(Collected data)
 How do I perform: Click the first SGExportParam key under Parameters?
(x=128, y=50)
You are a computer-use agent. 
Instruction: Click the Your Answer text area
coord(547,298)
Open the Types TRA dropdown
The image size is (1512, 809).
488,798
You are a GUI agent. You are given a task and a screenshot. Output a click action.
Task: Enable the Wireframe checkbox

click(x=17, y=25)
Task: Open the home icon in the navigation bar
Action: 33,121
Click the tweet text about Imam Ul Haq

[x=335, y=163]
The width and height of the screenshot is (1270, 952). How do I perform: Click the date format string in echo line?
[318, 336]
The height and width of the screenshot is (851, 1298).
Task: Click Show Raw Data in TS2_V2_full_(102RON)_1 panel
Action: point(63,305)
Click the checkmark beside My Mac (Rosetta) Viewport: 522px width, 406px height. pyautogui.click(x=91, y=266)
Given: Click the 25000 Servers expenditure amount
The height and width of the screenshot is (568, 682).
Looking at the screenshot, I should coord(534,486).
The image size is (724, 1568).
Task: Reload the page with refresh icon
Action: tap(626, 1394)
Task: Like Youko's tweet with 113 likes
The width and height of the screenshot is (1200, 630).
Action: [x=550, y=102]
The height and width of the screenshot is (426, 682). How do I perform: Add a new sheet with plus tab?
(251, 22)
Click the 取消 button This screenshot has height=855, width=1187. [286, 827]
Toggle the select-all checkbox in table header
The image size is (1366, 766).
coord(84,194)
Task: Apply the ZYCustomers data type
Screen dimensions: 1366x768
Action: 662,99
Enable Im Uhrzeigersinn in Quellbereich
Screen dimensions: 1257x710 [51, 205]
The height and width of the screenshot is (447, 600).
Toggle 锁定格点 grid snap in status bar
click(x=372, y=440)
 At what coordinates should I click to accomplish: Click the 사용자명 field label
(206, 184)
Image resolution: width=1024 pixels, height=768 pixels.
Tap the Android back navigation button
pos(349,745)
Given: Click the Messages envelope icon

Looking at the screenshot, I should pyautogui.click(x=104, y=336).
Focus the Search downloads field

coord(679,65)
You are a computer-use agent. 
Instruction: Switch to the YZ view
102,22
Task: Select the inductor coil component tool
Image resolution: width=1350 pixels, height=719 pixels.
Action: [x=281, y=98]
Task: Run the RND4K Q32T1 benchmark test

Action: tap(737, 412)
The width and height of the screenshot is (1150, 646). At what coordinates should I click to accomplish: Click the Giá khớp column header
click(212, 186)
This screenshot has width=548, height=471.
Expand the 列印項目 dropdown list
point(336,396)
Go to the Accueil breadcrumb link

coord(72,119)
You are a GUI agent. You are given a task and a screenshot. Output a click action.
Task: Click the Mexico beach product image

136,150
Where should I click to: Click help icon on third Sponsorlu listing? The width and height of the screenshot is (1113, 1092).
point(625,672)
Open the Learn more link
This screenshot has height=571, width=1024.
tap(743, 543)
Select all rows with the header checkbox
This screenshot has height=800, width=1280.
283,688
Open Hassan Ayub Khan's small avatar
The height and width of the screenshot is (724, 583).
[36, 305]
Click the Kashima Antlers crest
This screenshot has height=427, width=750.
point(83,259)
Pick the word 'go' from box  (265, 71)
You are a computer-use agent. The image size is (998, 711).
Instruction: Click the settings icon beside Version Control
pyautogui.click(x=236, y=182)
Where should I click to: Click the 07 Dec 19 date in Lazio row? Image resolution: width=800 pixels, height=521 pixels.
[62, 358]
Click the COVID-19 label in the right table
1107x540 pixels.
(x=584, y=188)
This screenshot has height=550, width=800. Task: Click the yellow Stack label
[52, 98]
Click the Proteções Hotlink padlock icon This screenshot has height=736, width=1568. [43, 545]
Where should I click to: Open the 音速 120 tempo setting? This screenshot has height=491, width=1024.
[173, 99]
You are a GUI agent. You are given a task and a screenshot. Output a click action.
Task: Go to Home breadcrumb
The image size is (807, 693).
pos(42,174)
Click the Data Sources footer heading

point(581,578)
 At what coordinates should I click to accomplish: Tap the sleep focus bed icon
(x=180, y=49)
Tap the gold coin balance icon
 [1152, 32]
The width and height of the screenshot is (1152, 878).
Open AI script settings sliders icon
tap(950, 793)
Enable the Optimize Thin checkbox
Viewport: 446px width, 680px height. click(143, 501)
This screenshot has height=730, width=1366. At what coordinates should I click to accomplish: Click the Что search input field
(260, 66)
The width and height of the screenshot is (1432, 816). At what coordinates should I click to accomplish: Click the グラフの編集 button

Work to complete: Please return every line of the records that contains the word "table".

Answer area:
Toggle the select-all checkbox in table header
Click the COVID-19 label in the right table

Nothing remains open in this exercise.